Así como José agradece el apoyo del meta manudo, Patrick aprende de su fuerza

Por: Daniel Jiménez 29 mayo, 2015

Escazú. José admira los paradones y glorias deportivas de Pemberton. Patrick aprende de su fortaleza para no dejar que las pruebas de la vida lo detengan.

Es una amistad que el fútbol creó y la religión consolidó.

Patrick ganó un hermano menor y José adquirió una mano amiga, que es el bastión para continuar su lucha contra las dificultades que le ha puesto la mielitis que padece.

Hace cinco años, el seguidor de Alajuelense sufre de esa enfermedad, pero con el apoyo y amistad de Pemberton, las cosas han cambiado para bien.

“En el 2010 estuve un mes internado en el Hospital San Juan de Dios y luego asistí a rehabilitación al Centro Nacional de Rehabilitación (Cenare), y en ese momento, un psicólogo me dijo que nunca más volvería a caminar. Ahí lloré mucho y se me vino el mundo abajo”, comentó José, quien es conocido como Capi de Dios, pues fue capitán de algunos equipos de liga menor.

Las terapias no fueron nada fáciles, pero Aguilar no se rindió. “Al inicio consistía en arrastrarme en una cama, pero yo me imaginaba corriendo en un futuro, por lo que pensé que era posible. Yo tenía que orinar por medio de una manguera. Cuando me enviaron a casa, con costos podía sentarme. Pero ahora, cinco años después, estoy intentando caminar con muletas para poder continuar con mis sueños”.

El lema de Aguilar es que solo levantarse es ya motivo para seguir luchando, de manera que no hay que rendirse en la conquista de las metas.

Con ese pensamiento, fue que entró en la vida de Patrick, el portero figura de la Liga, quien también se ha visto fortalecido por la fuerza de voluntad de José.

El seguidor José Aguilar departió junto con Patrick Pemberton y el hijo del arquero, Ian, el pasado martes en Multiplaza Escazú. Al encuentro también asistió la esposa del futbolista, Gabriela Soto. | PATRICIO ALTAMIRANO
El seguidor José Aguilar departió junto con Patrick Pemberton y el hijo del arquero, Ian, el pasado martes en Multiplaza Escazú. Al encuentro también asistió la esposa del futbolista, Gabriela Soto. | PATRICIO ALTAMIRANO

Pemberton es uno de los capitanes rojinegros y ha hecho con él una sincera amistad, que lleva cuatro años. Se conocieron en las instalaciones del Morera Soto.

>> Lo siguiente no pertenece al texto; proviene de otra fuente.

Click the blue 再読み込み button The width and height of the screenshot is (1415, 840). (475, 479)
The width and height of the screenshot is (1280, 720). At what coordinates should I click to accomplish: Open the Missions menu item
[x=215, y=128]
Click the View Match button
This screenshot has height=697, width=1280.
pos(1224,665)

Pemberton se ha visto beneficiado en lo emocional y espiritual, pues el Capi de Dios le brinda mensajes de motivación en momentos complicados vividos por el arquero.

“Los pilares en mi carrera son Dios, mi esposa Gabriela, mi hijo Ian y las personas que siempre están cerca de mí, como José”, afirmó Pemberton en un encuentro entre ambos, el pasado martes en Multiplaza Escazú.

Pemberton demostró su aprecio hacia el seguidor manudo cuando, en el juego de vuelta de la final ante Herediano, se fundió con él en un gran abrazo en la anotación de Johan Venegas. Para ese entonces, el juego estaba 1-2 a favor de los visitantes.

Cuando cayó el tanto, Pemberton se dirigió hacia atrás de su portería sin que nadie se percatara, para protagonizar un emotivo momento en el Rosabal Cordero.

“Yo le decía: ‘Vamos, vamos’; levanté las manos y lo abracé”, agregó Aguilar.

El guardameta comentó que en ese momento de euforia, siempre tuvo presente que uno de sus hinchas más cercanos se encontraba detrás de su marco.

“Siempre hemos querido celebrar un gol juntos, pero en Alajuela nos queda muy lejos. Por eso, me acordé y lo fui a buscar”, relató el guardavallas.

Sin duda, esa celebración fue un fiel reflejo de que, en ocasiones, el fútbol es algo más que un deporte y se convierte en un puente de amistad.